A Câmara dos Deputados realiza na terça-feira (26), às 15h, uma audiência pública para discutir os impactos da mineração ilegal no Brasil. O encontro será promovido pela Comissão Externa sobre os Atos de Pirataria e a Agenda do “Brasil Legal”, no plenário 7 da Casa Legislativa.
A proposta do debate partiu do deputado federal Julio Lopes (PP-RJ), que defende maior enfrentamento às atividades clandestinas ligadas à extração mineral no país.
Segundo o parlamentar, o avanço da mineração ilegal envolve esquemas organizados de exploração e comercialização de minérios, frequentemente associados a crimes financeiros e operações ilícitas.
Mineração ilegal preocupa autoridades por danos ambientais e perdas de arrecadação
O tema ganhou força na pauta do Congresso devido aos impactos ambientais, sociais e econômicos provocados pela atividade clandestina, principalmente em áreas protegidas e terras indígenas.
De acordo com Julio Lopes, além de descumprir normas ambientais e regulatórias, a exploração mineral ilegal provoca prejuízos diretos à arrecadação pública.
“Quando a exploração mineral ocorre à margem da legalidade, não apenas são desrespeitadas normas ambientais e regulatórias, mas também ocorre a perda direta de receitas públicas que deveriam beneficiar a sociedade”, destacou o deputado.

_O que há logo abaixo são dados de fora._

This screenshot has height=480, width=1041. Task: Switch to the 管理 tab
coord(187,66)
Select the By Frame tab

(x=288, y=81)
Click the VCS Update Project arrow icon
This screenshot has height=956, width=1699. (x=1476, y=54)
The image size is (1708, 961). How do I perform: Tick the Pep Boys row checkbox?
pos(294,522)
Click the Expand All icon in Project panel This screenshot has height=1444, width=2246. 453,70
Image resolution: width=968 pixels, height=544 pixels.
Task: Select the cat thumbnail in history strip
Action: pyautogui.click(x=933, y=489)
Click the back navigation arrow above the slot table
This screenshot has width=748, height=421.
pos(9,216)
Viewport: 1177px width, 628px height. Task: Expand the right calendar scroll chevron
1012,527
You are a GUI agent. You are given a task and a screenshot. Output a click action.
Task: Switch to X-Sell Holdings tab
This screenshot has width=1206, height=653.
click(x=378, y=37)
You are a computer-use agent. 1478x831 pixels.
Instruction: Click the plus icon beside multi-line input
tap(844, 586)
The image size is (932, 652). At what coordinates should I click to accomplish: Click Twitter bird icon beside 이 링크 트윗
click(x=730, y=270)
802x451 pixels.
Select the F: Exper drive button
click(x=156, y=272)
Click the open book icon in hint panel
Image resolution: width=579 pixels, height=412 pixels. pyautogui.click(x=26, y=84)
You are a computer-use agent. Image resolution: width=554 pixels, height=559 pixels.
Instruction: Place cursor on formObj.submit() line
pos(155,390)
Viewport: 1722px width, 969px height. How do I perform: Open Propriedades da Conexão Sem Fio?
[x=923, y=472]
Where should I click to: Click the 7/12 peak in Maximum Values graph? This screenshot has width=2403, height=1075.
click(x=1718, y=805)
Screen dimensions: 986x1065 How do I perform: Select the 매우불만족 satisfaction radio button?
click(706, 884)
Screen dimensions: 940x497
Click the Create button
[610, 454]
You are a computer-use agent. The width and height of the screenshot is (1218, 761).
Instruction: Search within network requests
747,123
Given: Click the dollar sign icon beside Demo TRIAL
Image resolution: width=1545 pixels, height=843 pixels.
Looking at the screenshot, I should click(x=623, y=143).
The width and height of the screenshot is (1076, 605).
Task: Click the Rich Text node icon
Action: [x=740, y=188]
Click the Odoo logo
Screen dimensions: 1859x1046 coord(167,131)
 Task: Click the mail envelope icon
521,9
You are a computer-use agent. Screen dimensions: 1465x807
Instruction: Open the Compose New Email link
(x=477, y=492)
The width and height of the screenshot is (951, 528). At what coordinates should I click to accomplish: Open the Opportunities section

A ausência do recolhimento da Compensação Financeira pela Exploração de Recursos Minerais (CFEM) está entre os principais pontos de preocupação levantados durante a discussão.
Debate na Câmara deve abordar impactos econômicos e avanço do garimpo clandestino
A audiência pública também pretende aprofundar o debate sobre os efeitos da mineração clandestina em estados e municípios mineradores, que deixam de receber recursos importantes destinados a investimentos públicos.
Além das perdas financeiras, autoridades e especialistas acompanham o avanço de operações ilegais em regiões ambientalmente sensíveis, cenário que aumenta a pressão por fiscalização e combate ao garimpo irregular.
O encontro na Câmara integra uma série de discussões sobre segurança econômica, preservação ambiental e fortalecimento das políticas de controle da atividade mineral no Brasil.